* **Records shown**
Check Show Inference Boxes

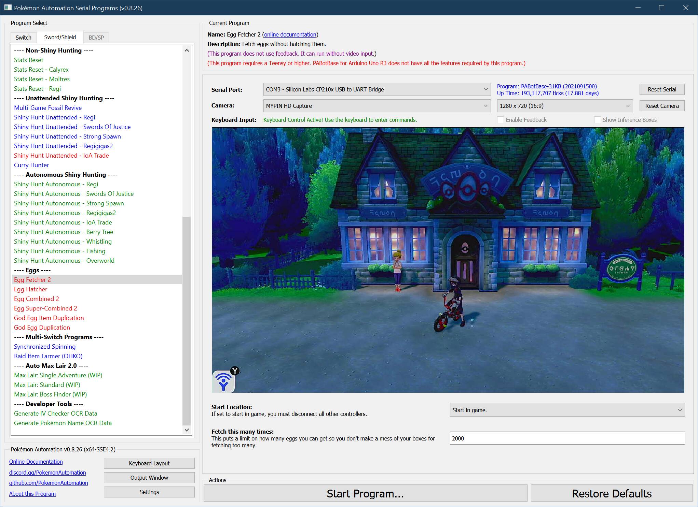click(598, 120)
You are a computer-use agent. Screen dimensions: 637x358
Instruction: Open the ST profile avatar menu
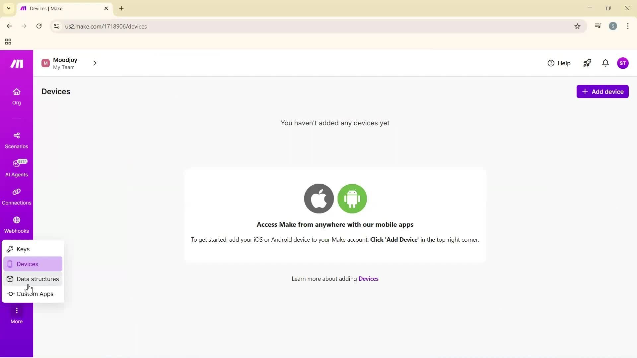(623, 63)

* **Work to complete**
Give every record again exactly, apart from the pictures, which stay out.

* **Your response**
Check Show Inference Boxes

click(598, 120)
You are a computer-use agent. Screen dimensions: 637x358
Instruction: Open the ST profile avatar menu
(623, 63)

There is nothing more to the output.